Bridal Week: Brows that Wow!

…sorry… I got busy cleaning… and studying… and cleaning… Here’s the article’s information, though, today on how to sculpt perfect eyebrows for your wedding day. (Again, I don’t think I plucked anything… :)

You’ve really got two choices when it comes to eyebrow-grooming: waxing or tweezing. (We won’t get into threading because you’re still yanking hair out and that’s just like tweezing.)

Below are a few tips for getting that perfect arch!

Tweeze Whiz
You need the right tool, one that grabs hair securely.

Before tweezing, apply some ice to the brow to numb nerve-endings and nix pain. (All this did for me was make my face cold…)

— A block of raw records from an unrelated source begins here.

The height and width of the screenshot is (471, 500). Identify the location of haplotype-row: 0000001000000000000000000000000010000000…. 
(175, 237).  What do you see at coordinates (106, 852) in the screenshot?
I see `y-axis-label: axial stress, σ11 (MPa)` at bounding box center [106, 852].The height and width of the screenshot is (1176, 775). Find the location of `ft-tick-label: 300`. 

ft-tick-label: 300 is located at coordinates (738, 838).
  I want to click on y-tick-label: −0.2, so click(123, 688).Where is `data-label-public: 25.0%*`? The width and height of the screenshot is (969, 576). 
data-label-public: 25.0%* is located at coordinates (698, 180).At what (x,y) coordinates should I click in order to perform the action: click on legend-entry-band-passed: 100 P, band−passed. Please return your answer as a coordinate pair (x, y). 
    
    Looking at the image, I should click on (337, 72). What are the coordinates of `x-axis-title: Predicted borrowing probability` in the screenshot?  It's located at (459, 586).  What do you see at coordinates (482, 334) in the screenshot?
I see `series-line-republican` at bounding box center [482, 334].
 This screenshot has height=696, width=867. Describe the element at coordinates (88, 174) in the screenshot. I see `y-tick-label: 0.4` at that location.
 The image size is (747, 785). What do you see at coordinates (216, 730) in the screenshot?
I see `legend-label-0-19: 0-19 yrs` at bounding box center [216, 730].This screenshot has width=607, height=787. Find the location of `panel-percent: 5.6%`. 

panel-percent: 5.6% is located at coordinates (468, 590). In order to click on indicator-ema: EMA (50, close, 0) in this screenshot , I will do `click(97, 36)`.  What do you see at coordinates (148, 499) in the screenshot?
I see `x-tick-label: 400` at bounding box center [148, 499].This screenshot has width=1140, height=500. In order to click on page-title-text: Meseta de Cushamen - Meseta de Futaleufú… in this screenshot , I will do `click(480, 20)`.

To determine where to tweeze, use an eyebrow pencil to fill in the shape you want and tweeze anything outside the lines.

If you’re unsure of where brows should begin and end, hold an eyeliner pencil straight along the side of your nose and tweeze any hairs that extend inward between the brows. Next, angle the pencil outward from the bottom of your nose toward the outside corner of your eyes and tweeze any hairs that extend outward toward your ear.

Remember to tweeze stray hairs creeping up your forehead and down toward you eye lids. Form the arch to peak over the outside corner of the iris, not the pupil… you’ll look really asymmetrical and bizarre.

Match Game
Now that you’ve cleaned up your brows, make them match (ish). Start with the arch: adjust by tweezing out unwanted hairs and filling in gaps with a pencil or powder. If you have a round face, you can add angularity with sharply-arched, defined brows. If your face is more angular, go for a soft, less dramatic arch. Remember to go slowly, or you might risk overtweezing.

Hue Review
Color is critical when using artificial eyebrow enhancers. Your brows should match the color of hair on your head. Brows should not be darker (unless your brunette went platinum) than the darkest shade of hair on your head.

Sorry about the delay. I meant to get to blogging yesterday, but a messy house mixed with school stress really turned me off to doing anything near a computer screen.